Half-Life was a blend of genres, switching from survival-horror to action-shooter to puzzle-platformer and back again. Black-Mesa takes those impulses and cranks them up a few notches. The survival-horror sections now feature atmospheric effects and a lot less light. I can't speak for others, but I found myself having to conserve ammunition and choose between combat and running away. It's some time before you even pick up a weapon, relying on a security guard escort to keep you alive. The puzzles are a little more complex in places, and some of the fat has been trimmed out (The level Power Up was pared down to about half of its gameplay length without actually removing any of the puzzle elements). This keeps the game fresh for seasoned players, although there are a few puzzles that I worry would leave newbies scratching their heads for too long. The combat difficulty is toned down to more modern levels. The environments are made more open where appropriate and are far more cluttered with random objects.
This gives the game a more cohesive feel, not just with itself, but with the rest of the series. The sequels take place in a bombed-out shell of a city in a world that's been oppressed for two decades. Everything is cobbled-together. The conceit of the original is that it takes place in a state-of-the-art science facility running on the bones of an old nuclear missile silo, all parts of which are in the middle of combat or industrial accidents. So it also has that abandoned-yet-cobbled-together aesthetic, and Black Mesa ties all of those visuals together nicely.
Black Mesa also nails Valve's pitch-black sense of humor. Wandering around the office before the event that kicks off the game proper, I overheard some entertaining dialog (one line in particular about a scientist planning to shame his brethren at a comic convention and how he looked forward to hearing "the weeping of their women"). I interacted with a computer only to make it blue-screen. Some of the notices are pretty amusing too. This iteration also includes female scientists, an introduction to Eli Vance (sadly, the voice actor sounds nothing like Robert Guillaume), a hauntingly dark score (available for download separately) and achievements.

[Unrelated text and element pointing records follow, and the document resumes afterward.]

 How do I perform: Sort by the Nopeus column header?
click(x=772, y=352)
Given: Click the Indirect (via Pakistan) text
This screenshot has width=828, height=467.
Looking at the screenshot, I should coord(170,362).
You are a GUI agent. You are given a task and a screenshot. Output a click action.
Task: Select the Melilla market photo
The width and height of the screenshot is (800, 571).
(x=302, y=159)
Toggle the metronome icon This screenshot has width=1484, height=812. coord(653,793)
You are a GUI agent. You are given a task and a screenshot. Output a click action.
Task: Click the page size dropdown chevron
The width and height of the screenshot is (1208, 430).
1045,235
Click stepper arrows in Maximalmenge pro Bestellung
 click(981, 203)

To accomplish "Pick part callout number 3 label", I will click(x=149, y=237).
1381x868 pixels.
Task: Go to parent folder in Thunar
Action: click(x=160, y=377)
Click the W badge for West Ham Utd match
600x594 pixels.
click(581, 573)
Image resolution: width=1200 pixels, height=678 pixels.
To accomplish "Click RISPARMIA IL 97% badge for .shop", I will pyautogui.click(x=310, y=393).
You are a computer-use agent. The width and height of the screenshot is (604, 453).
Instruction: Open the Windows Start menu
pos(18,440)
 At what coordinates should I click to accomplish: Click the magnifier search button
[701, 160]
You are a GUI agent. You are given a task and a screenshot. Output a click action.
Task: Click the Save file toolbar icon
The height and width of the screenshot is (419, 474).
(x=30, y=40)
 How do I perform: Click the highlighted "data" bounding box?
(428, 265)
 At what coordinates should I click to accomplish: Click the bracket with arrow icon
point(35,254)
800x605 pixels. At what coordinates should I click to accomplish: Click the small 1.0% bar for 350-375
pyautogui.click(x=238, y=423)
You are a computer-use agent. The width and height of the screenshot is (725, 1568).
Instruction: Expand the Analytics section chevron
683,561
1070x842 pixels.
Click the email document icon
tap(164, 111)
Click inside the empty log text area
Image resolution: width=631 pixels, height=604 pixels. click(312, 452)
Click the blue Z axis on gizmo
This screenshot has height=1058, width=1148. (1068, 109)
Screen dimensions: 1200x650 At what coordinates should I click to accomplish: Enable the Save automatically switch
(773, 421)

Now the game's not perfect. First of all, it's only about two-thirds finished. The off-world levels (the last third of the game, really) are still unreleased. The combat sometimes gets a little too frenetic, as the camouflage'd soldiers get lost among the debris in the new level designs. And for the life of me, I have yet to spot the G-Man. But it's free, and it's fun, and it's constructed with love and affection for the original. It's definitely worth checking out.